Борис обхватил пальцами правой руки запястье левой и, закрыв глаза, начал считать пульс. Ирина молча наблюдала за ним.
— Вот тебе результат, — произнес он, кончив считать, — восемьдесят шесть!
— Прости, — извинилась Ирина, — я забыла, сколько обычно?
— Не выше шестидесяти, — ответил он. — Даже после Отелло — еврея было только семьдесят два! Так недалеко и до инфаркта! А там…
— Послушай — сказала она, — почему ты считаешь, что мне легче?
— Потому что, если я не ошибаюсь, ты женщина! С вас все, как с кошек! Посчитай свой пульс — и ты увидишь!
— Что я кошка? — уточнила Ирина.
— Ты представляешь, что они все о нас думают?..
— То, что нам нужно, — ответила она, — что мы — диссиденты.
— А если после этого у Главного случится сердечный приступ? Прямо в холодильнике? Или у короля?.. Ведь мы с ним в отличных отношениях — и вдруг!.. Нет, я никогда не смогу играть такие роли.
Зазвонил телефон. Борис сорвал трубку.
— Диссидент Сокол слушает! — прокричал он.
— Добрый вечер, Борис Николаевич, — сладко произнес майор. — Мои поздравления! Вы сегодня были изумительны! Неповторимы!.. Кстати, вашего Олега Сергеевича спасли уже в последний момент. В то самое мгновение, когда он кончил размышлять в своем холодильнике и начал отключаться.
— Но у него хотя бы ничего не повредилось? — с испугом спросил Борис.
— Не волнуйтесь, все в порядке.

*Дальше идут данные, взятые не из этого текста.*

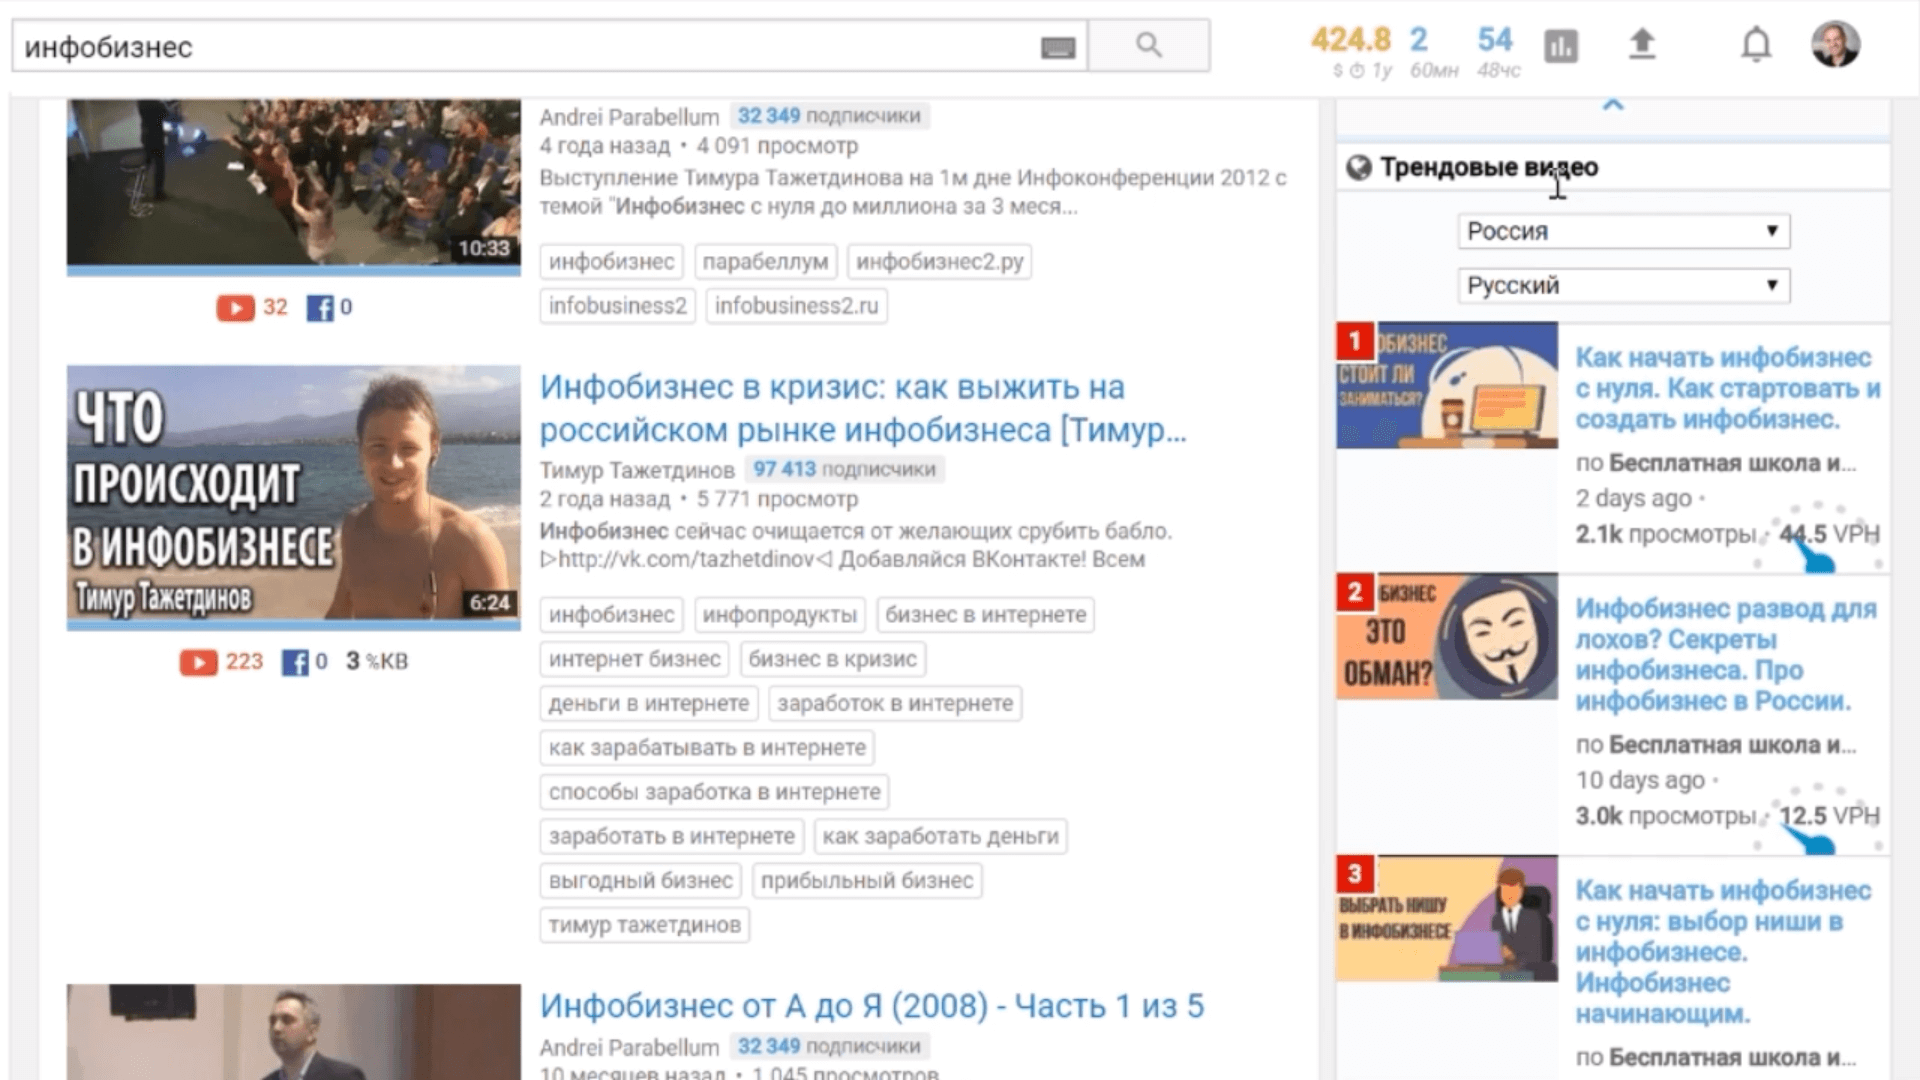Open the on-screen keyboard icon

point(1057,47)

Он уже приступил к сжиганию пьес… Так что вы — молодец! — подытожил майор.
— Вы так считаете? — недовольно спросил Борис.
— И не я один, — нежно пропел Борщ.
— А кто еще? Секретарь?
— А вы включите приемничек, Борис Николаевич.

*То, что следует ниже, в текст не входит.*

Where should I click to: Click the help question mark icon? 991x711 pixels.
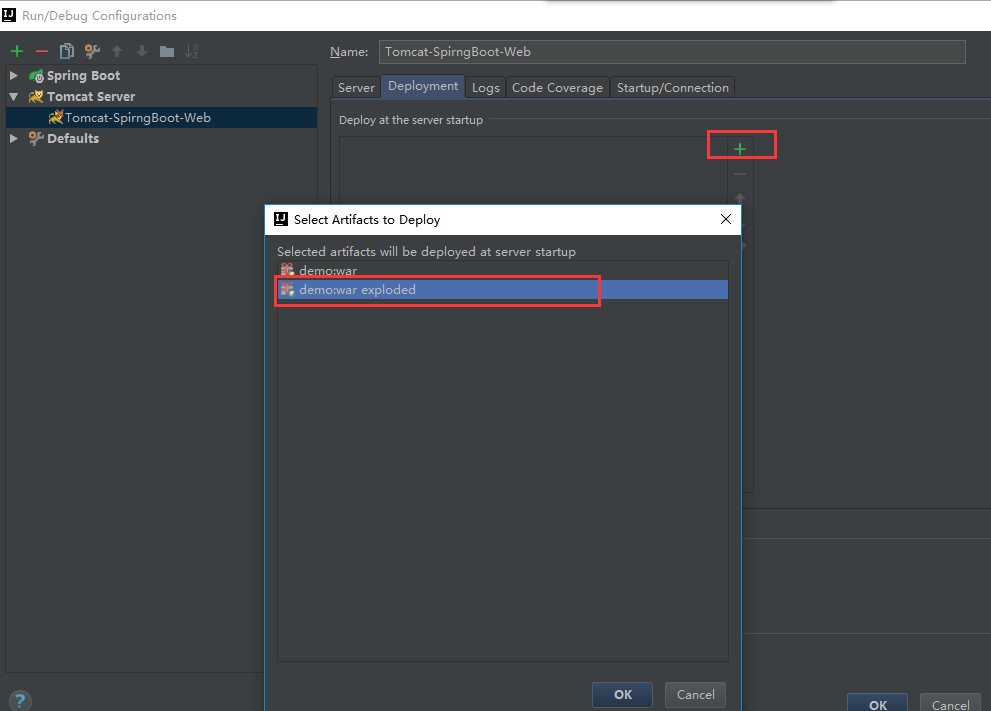click(20, 701)
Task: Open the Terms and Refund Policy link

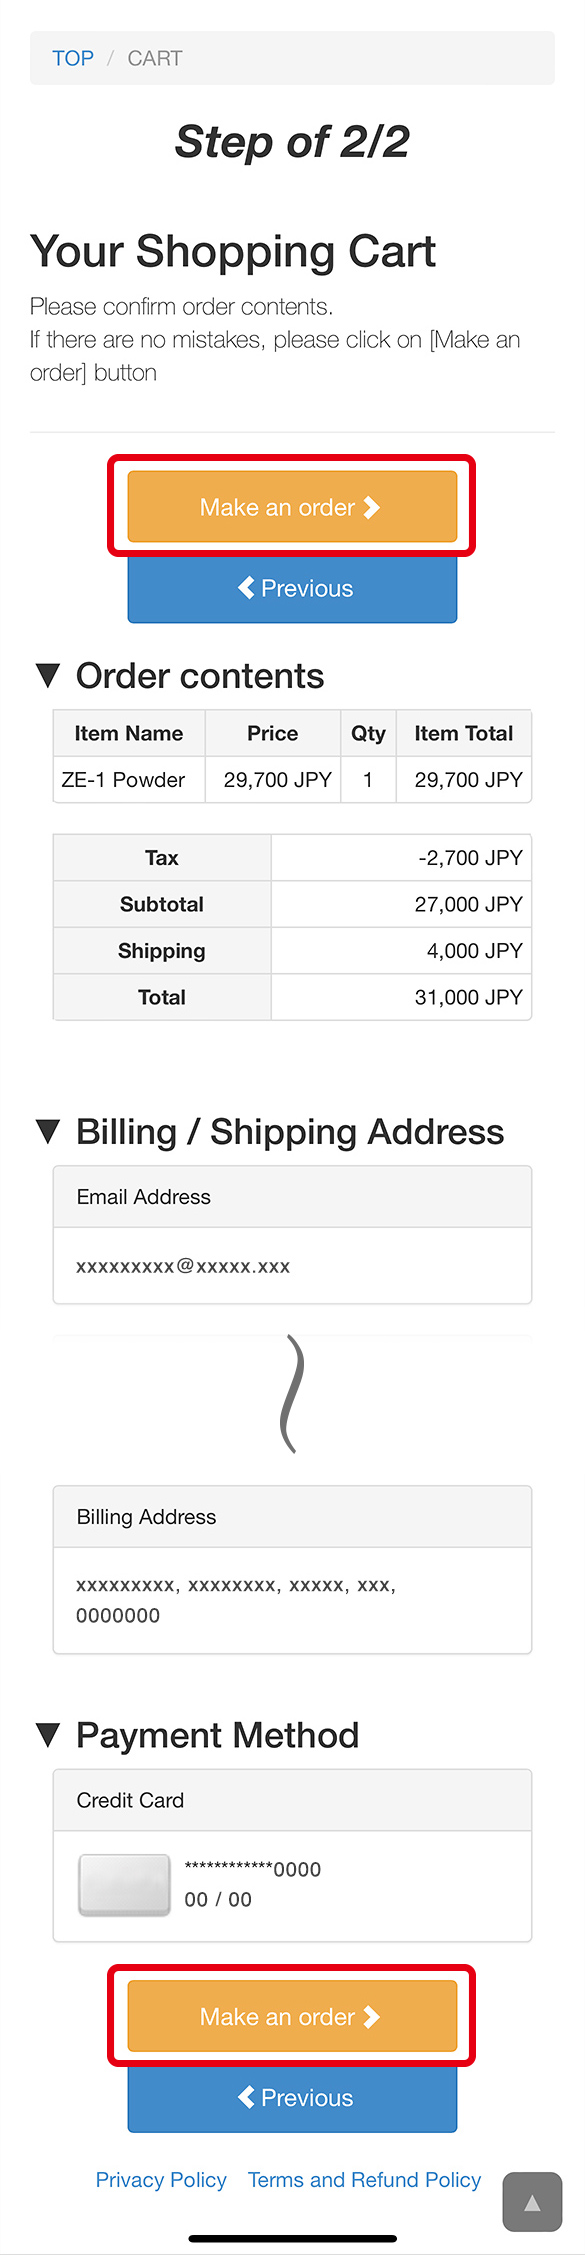Action: pyautogui.click(x=365, y=2180)
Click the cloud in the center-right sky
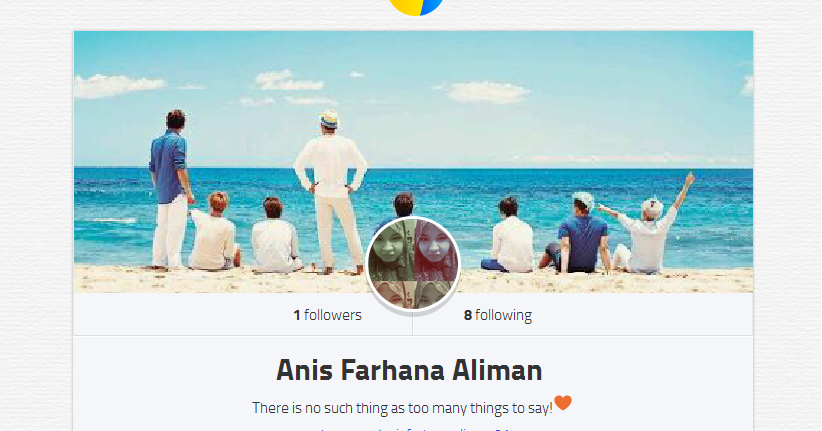This screenshot has height=431, width=822. point(485,92)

— «Маяк»? — уточнил Сокол.
— «Голос Америки» — ласково поправил майор, — а потом созвонимся.
Борис положил трубку и подошел к приемнику. «Дожил, — печально думал он. — Обо мне говорят вражеские радиостанции». Он повернул ручку приемника и долго ловил волну.
— В чем дело? — спросила Ирина, — мы слушам обычно позже.

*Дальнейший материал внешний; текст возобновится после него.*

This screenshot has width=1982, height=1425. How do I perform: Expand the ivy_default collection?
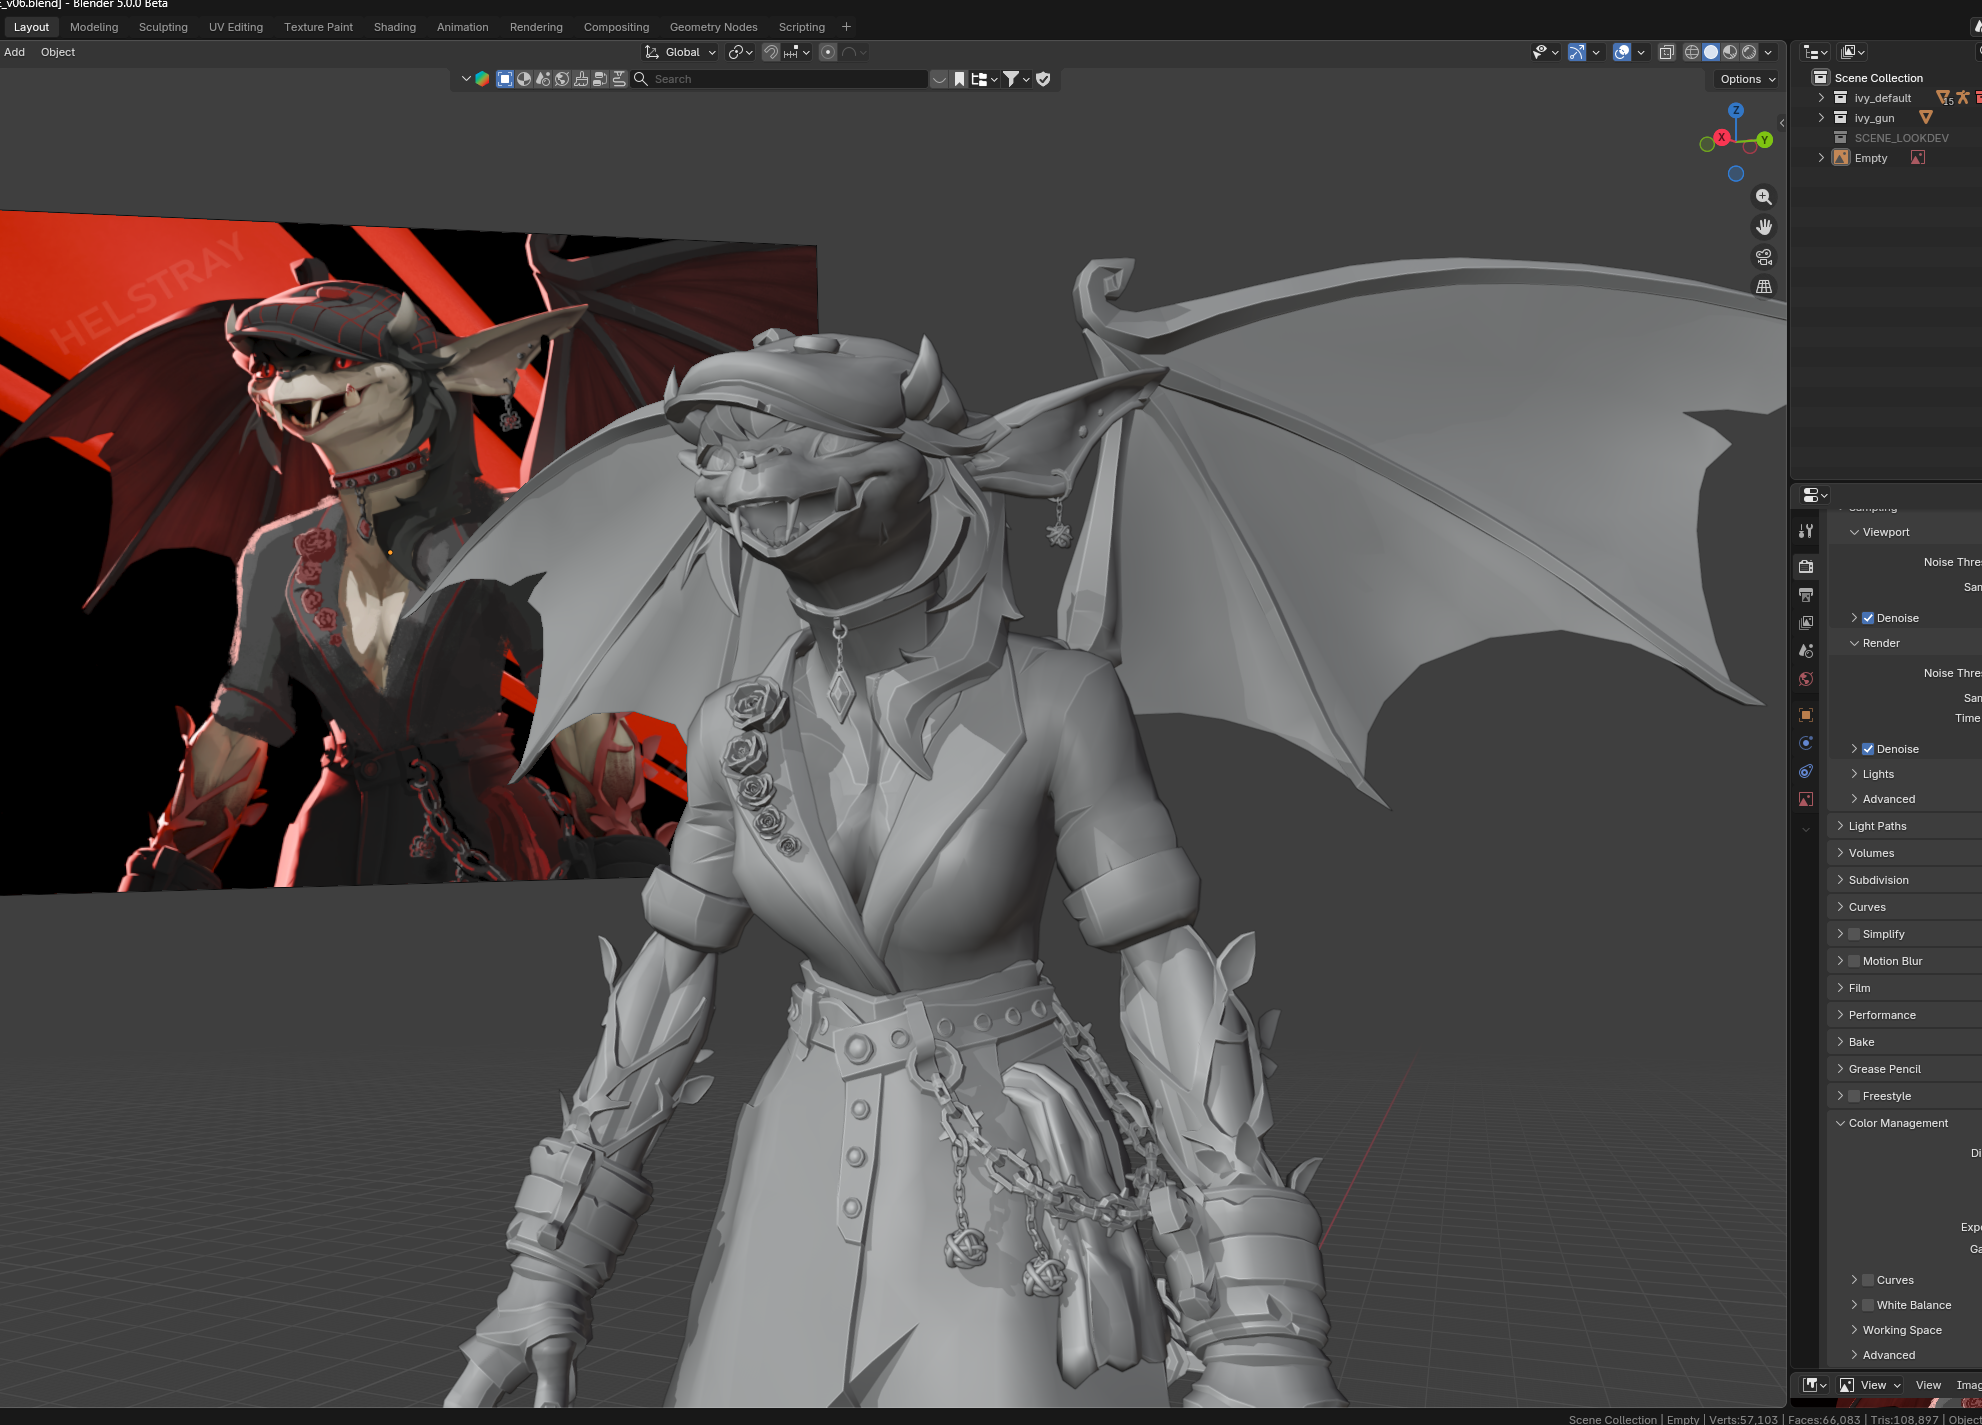point(1821,98)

— Все течет, — неопределенно объяснил Борис.
Из чрева приемника донесся хорошо знакомый голос.
«Вы слушаете «Голос Америки». По сообщениям из Ленинграда известный советский актер Борис Сокол предложил поставить на сцене Театра Абсурда инсценировку книги Солженицына «Архипелаг Гулаг». В главной роли — роли Солженицына — он видит секретаря парторганизации театра. Остальных артистов театра он видит в роли советских баранов… Чего будет стоить это предложение актеру и его жене — покажут ближайшие дни».
— Но это ложь! — вскричал Борис. — Я не говорил, что Маечка, Второв и другие — бараны!
Ирина молча встала, сняла с антресолей чемодан и начала складывать вещи.
— Зачем ты это делаешь? — спросил он.
— Как — зачем? — удивилась она. — Готовлюсь к тюрьме… Тебе приготовить с собой белые тапочки?..
Группу творческих работников Леви увидел уже на летном поле, в момент посадки — и онемел. Ему не захотелось в самолет, в солнечную Испанию… Творческая группа состояла из тех же членов, что и приемочная комиссия. Дама из Управления уже неслась по трапу — она торопилась в туалет. Следом за ней, таща ее чемоданы и подхихикивая, трясся Орест Орестыч… Стюардесса преградила дорогу, но дама отшвырнула ее и скрылась в салоне… Семен Тимофеевич мерно похрапывал у трапа — его привезли прямо от станка. Комсомолка с офицером осторожно подняли гегемона и медленно начали подниматься.